Let’s read a JSON file into our DataFrame as we did with Parquet, except that we use the JSON format in the format method.

// In Scala

val file = “/databricks-datasets/learning-spark-v2/data/flight-data/json/*
val df = spark
    .read
    .format(“json”)
    .option(“path”, file)
    .load()

# In Python
file = “/databricks-datasets/learning-spark-v2/data/flight-data/json/*”
df  = (spark
    .read
    .format(“json”)
    .option(“path”, file)
.load())

Reading JSON file into Spark SQL Table

As with Parquet files, you can create a SQL table from a JSON file

// In SQL

CREATE OR REPLACE TEMPORARY VIEW us_delay_flights_tbl
    USING json
    OPTIONS (
      path  “/databricks-datasets/learning-spark-v2/data/flight-data/json/*”
    )

Once a table is created, you can read data into a DataFrame using SQL as we have seen in some examples above:

// In Scala/Python
spark.sql(“SELECT * FROM us_delay_flights_tbl”).show()
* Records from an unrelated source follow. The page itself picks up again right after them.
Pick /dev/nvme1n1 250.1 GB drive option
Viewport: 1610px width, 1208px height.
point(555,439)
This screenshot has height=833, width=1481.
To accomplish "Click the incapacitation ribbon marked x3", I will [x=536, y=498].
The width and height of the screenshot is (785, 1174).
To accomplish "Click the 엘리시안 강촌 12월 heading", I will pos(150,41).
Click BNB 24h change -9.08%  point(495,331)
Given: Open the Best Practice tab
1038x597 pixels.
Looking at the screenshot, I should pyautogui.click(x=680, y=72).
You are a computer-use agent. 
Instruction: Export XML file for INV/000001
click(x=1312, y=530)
+-----------------+-------------------+-----+
|DEST_COUNTRY_NAME|ORIGIN_COUNTRY_NAME|count|
+-----------------+-------------------+-----+
|United States    |Romania            |15   |
|United States    |Croatia            |1    |
|United States    |Ireland            |344  |
|Egypt            |United States      |15   |
|United States    |India              |62   |
|United States    |Singapore          |1    |
|United States    |Grenada            |62   |
|Costa Rica       |United States      |588  |
|Senegal          |United States      |40   |
|Moldova          |United States      |1    |
+-----------------+-------------------+-----+
only showing top 10 rows

Writing DataFrame to JSON Files

Saving a DataFrame as a JSON file is simple: specify methods and arguments to your DataFrameWriter, supplying the location to save JSON files. This will create compact JSON files under the location.

// In Scala
df.write.format(“json”)
.mode(“overwrite”)
.options(“path”, “/tmp/data/json/df_json”)
.option(“compression”, “snappy”)
.save()

-rw-r--r--  1 jules  wheel   0 May 16 14:44 _SUCCESS
-rw-r--r--  1 jules  wheel  71 May 16 14:44 part-00000-5149e5b3-fe04-410d-bca6-f92a3cbc81ec-c000.json

JSON Data Source Option

Table 4-3 describes some of the common options for DataFrameReader and DataFrameWriter. For a comprehensive option list, we refer to the programming guide, documentation, and other resources here. 24 25 26

Table 4-3. Table 4-3 Table of the options for DataFrameReader and DataFrameWriter
Property Name Values Meaning Scope
Compression or codec None, uncompressed, bzip2, deflate, gzip, lz4, or snappy Use these compression codec for reading or writing read/write
dateFormat YYYY-mm-dd or SimpleDataFormat Use this format or any format from Java’s SimpleDateFormat read/write
multiline true, false Use multiline mode. Default is single-line mode read
allowsUnquotedFileNames true,false The default is false. Can have unquoted JSON field names read

CSV

As widely used as a plain text file, this common text file format captures each datum or field delimited by a comma; each line with comma separated fields represents a record. Even though a comma is the default separator, you may use other delimiters to separate fields, in cases where a comma is part of your data. For example, a series of temperatures for a day could be separated by a comma. Popular spreadsheets can generate CSV files, thus its common usage among data and business analysts.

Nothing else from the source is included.